• _Do this_
Put the lines below into a Markdown table with the columns No. and Text, numbering each line and leaving out blank ones. Start with the line that contains "45) in the screenshot?" and go through the line that contains "What do you see at coordinates (473, 84)".
* START *
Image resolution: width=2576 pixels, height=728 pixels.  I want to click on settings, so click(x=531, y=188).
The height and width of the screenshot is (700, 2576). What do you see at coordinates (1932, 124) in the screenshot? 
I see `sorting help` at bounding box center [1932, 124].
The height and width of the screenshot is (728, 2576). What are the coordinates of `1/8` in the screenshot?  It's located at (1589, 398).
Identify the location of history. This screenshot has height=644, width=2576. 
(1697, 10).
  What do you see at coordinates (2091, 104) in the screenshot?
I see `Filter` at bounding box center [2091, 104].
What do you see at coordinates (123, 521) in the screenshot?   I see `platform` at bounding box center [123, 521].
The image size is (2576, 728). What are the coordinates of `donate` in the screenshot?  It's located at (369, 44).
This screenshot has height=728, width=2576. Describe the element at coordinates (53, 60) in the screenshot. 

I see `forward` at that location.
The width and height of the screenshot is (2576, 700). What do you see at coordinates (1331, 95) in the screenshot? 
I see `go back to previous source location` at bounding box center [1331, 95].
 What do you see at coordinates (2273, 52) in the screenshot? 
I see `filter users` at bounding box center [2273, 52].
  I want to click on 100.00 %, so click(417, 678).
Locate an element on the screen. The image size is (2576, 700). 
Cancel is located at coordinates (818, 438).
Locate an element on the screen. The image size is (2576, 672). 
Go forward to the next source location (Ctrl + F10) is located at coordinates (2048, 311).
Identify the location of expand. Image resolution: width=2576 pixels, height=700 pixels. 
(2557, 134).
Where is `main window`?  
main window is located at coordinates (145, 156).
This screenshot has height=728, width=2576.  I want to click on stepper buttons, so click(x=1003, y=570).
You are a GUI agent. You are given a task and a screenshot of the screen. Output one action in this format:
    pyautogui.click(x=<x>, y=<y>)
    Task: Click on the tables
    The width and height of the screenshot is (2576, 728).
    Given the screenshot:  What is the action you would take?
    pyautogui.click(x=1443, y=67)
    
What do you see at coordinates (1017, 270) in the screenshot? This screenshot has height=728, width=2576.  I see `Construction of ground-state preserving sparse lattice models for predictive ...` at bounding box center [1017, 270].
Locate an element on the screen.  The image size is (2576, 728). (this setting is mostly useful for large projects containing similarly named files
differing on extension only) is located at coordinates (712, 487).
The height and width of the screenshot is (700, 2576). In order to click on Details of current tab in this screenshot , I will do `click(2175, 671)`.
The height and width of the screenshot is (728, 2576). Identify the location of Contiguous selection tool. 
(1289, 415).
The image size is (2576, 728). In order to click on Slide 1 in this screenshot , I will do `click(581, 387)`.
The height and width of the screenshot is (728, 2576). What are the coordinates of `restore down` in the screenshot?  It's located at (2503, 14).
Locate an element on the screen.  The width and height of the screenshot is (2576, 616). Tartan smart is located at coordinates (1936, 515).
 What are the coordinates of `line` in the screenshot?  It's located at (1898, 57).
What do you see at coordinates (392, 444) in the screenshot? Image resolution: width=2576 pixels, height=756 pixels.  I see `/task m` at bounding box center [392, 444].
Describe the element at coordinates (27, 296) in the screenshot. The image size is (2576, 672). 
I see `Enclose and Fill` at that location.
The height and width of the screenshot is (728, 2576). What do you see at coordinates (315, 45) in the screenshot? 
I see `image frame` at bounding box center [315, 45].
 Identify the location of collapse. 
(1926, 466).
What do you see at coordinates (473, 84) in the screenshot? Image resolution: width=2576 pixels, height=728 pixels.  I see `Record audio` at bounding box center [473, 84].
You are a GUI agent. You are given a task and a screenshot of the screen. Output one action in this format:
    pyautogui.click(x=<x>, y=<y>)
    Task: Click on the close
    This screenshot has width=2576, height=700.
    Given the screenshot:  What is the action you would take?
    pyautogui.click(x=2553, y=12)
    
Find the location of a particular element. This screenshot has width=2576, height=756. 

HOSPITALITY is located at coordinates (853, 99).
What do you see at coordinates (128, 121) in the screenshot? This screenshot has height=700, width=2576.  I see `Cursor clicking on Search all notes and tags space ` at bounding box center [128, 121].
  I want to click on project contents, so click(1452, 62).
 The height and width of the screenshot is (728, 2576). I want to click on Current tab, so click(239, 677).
* END *
• _The reply_
| No. | Text |
|---|---|
| 1 | The height and width of the screenshot is (728, 2576). What do you see at coordinates (315, 45) in the screenshot?  |
| 2 | I see `image frame` at bounding box center [315, 45]. |
| 3 |  Identify the location of collapse.  |
| 4 | (1926, 466). |
| 5 | What do you see at coordinates (473, 84) in the screenshot? Image resolution: width=2576 pixels, height=728 pixels.  I see `Record audio` at bounding box center [473, 84]. |